An mTOR siRNA‐Loaded Spermidine/DNA Tetrahedron Nanoplatform with a Synergistic Anti‐Inflammatory Effect on Acute Lung Injury

Acute lung injury (ALI) is characterized by severe inflammation and damage to the lung air–blood barrier, resulting in respiratory function damage and life‐threatening outcomes. Macrophage polarization plays an essential role in the occurrence, development, and outcome of ALI. As drug carriers, self‐assembled DNA nanostructures can potentially overcome the drawbacks and limitations of traditional anti‐inflammatory agents owing to their nontoxicity, programmability, and excellent structural control at the nanoscale. A small interfering RNA (siRNA) and drug dual therapy nanoplatform are proposed and constructed here to combat ALI. The nanoplatform consists of a spermidine‐assembled DNA tetrahedron and four mammalian target of rapamycin siRNAs. Spermidine serves as a mediator of drug delivery vehicle synthesis and a drug that alters macrophage polarization. Both spermidine and siRNA exert anti‐inflammatory effects in vitro and in vivo by regulating the macrophage phenotype. More importantly, these factors exhibit a synergistic anti‐inflammatory effect by promoting macrophage autophagy.

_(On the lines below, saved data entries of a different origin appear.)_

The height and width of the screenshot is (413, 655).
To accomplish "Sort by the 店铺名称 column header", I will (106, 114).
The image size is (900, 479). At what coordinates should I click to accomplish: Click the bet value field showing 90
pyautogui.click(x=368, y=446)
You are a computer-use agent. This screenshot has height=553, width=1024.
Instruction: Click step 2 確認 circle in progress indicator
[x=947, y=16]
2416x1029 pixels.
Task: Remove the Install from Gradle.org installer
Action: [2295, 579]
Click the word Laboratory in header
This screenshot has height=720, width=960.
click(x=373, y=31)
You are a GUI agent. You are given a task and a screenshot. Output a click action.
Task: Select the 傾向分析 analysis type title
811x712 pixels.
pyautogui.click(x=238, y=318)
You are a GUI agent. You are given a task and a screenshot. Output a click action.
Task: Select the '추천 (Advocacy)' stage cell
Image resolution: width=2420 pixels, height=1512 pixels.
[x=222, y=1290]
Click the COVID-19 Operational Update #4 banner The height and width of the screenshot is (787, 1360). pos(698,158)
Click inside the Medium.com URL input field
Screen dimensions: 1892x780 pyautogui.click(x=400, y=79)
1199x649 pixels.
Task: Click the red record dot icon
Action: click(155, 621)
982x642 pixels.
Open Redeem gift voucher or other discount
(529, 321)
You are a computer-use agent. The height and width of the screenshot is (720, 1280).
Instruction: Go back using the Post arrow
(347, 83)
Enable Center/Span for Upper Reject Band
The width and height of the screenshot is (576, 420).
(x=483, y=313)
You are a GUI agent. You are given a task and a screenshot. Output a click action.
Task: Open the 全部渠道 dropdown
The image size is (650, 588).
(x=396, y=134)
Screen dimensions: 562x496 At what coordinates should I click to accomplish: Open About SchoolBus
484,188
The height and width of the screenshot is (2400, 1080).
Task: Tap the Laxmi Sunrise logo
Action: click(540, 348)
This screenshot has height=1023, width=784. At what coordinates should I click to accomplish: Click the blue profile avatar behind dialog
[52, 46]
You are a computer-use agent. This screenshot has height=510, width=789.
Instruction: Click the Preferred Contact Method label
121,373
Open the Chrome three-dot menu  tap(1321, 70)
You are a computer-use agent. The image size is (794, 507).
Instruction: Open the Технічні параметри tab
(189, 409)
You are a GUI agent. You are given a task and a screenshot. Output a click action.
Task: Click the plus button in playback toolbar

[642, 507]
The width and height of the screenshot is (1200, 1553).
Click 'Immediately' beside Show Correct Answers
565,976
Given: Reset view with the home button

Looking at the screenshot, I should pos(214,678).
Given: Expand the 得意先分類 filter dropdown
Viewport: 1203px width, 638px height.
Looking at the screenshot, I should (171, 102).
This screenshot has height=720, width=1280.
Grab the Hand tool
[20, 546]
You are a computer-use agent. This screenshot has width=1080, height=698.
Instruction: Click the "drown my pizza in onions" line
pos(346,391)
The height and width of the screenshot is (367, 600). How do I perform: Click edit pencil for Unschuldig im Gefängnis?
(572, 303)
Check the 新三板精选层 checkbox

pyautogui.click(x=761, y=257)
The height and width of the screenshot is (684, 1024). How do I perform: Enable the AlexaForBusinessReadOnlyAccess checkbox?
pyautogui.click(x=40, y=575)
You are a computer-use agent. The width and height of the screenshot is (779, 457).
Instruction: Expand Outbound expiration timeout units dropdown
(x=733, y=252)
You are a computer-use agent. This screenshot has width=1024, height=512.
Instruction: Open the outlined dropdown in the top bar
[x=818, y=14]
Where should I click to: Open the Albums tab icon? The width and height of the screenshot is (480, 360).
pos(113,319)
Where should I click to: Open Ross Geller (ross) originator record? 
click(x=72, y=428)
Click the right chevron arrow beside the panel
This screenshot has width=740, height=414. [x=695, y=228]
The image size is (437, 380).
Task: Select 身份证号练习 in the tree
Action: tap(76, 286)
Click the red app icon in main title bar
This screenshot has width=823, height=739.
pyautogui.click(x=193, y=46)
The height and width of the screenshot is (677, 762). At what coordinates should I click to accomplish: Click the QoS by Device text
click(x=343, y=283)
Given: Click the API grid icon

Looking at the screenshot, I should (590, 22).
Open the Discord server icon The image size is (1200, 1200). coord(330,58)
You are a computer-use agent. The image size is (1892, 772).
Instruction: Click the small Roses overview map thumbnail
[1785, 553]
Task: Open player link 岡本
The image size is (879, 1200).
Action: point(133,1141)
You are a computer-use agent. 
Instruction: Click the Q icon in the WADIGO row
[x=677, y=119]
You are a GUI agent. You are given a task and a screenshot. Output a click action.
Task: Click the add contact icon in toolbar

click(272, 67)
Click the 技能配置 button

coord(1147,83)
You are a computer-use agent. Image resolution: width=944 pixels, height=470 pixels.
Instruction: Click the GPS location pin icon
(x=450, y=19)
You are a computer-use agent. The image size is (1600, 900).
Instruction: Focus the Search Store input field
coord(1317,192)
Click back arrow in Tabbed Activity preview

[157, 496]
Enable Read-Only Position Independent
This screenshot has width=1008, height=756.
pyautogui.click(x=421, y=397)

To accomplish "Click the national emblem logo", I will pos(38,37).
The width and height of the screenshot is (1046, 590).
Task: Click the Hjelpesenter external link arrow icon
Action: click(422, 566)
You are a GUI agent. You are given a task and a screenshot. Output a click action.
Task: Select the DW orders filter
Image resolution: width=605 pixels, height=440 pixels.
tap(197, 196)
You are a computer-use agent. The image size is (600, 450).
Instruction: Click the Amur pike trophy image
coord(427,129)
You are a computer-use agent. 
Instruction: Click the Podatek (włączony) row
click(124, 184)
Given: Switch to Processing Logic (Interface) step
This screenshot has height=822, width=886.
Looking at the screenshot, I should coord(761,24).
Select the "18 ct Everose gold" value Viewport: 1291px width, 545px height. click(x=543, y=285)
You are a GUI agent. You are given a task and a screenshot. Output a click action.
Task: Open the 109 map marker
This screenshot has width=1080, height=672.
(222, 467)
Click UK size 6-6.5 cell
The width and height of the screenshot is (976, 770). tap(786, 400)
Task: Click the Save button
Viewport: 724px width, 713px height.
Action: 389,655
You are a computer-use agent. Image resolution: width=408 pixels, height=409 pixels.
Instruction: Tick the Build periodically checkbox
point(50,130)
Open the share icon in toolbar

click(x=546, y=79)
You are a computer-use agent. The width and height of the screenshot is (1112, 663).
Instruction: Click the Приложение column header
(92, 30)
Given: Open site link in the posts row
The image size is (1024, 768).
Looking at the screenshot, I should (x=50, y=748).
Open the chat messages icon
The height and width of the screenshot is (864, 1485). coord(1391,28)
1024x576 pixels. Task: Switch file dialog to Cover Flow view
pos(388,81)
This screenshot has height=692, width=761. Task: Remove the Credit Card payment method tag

For the first time, an anti‐inflammatory dual therapy strategy that uses self‐assembled DNA nanostructures as nontoxic, programmable delivery vehicles is proposed and demonstrated through this work. Future work on utilizing DNA nanostructures for the treatment of noncancerous diseases such as ALI is highly promising and desirable. A dual therapy DNA nanoplatform consisting of spermidine and mammalian target of rapamycin small interfering RNA (mTOR siRNA) is constructed to combat acute lung injury. Both spermidine and mTOR siRNA in the nanoplatform enhance macrophage autophagy and promote macrophage polarization, resulting in synergistic anti‐inflammatory effects in vitro and in acute lung injury mouse model.